When he’s not training, Andy likes to read, explore major metropolitan areas, go on brewery tours and taste pretty much anything out there. He plays the saxophone and loves listening to and playing funk/jam music. We recently caught up with Andy to find out what he’s looking forward to most in Rio and how he’s preparing.
USABA: What are you most looking forward to about the Brazilian culture?
AJ: Brazilians are supposedly loud and passionate. They seem like my kind of people.
USABA: What are you most looking forward to about Rio 2016?
AJ: Besides the first time experience of walking into the opening ceremony and being a part of the second largest sporting event in the world, it’s about the people. I’m a social butterfly and interacting with folks from scores of different countries, making new friends, and trading pins and gear is certainly an experience I look forward to.
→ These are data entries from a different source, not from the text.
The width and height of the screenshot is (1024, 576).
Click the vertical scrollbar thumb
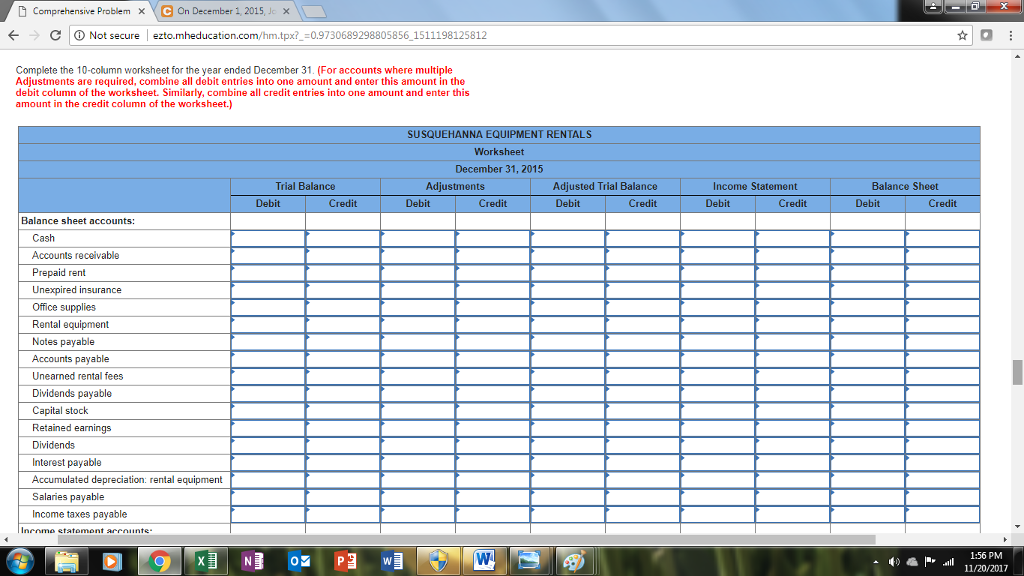[x=1017, y=372]
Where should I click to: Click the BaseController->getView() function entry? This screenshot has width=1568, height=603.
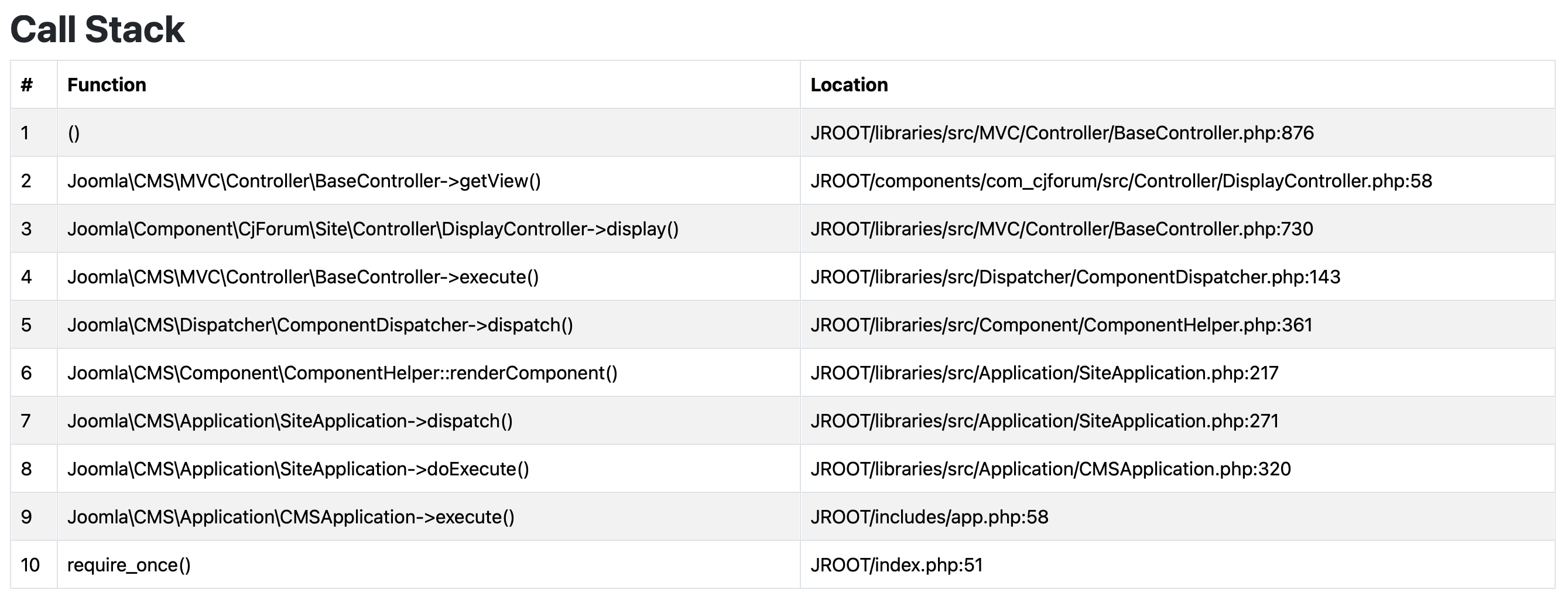pyautogui.click(x=304, y=181)
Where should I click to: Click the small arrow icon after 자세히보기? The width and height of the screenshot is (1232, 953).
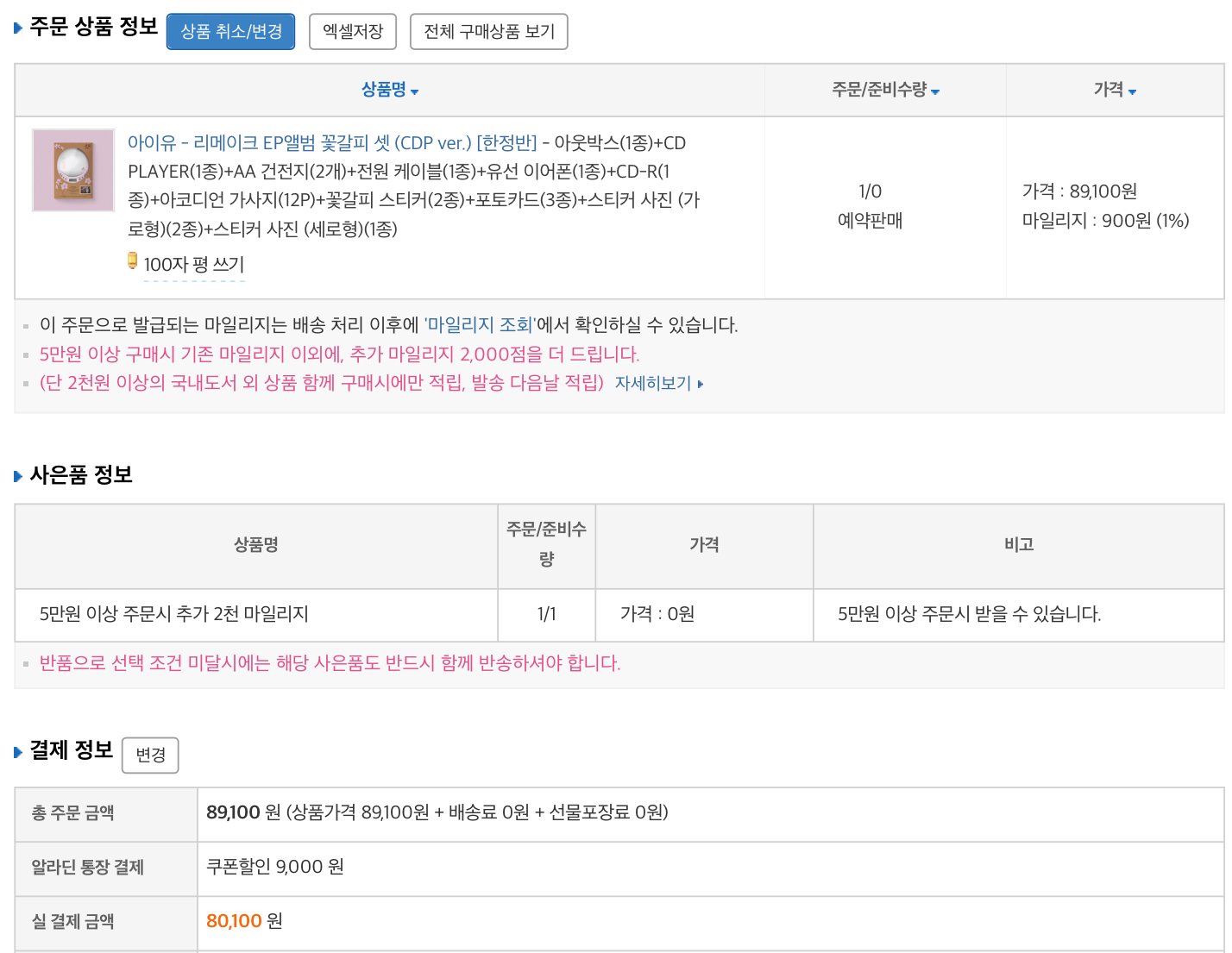[701, 385]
Memories are made at these events and from what I’ve heard about the Olympic experience in Rio, the party is non-stop!
USABA: This will be your first Paralympic Games. How are you feeling?
AJ: I’m really excited to play this game in front of a LOT of people. I’m a musician in addition to being an athlete and still have yet to play goalball in front of more people than I’ve played my horn in front of. Having that many people watching us play will be an incredible feeling.
USABA: How are you preparing for the Rio 2016 Paralympic Games?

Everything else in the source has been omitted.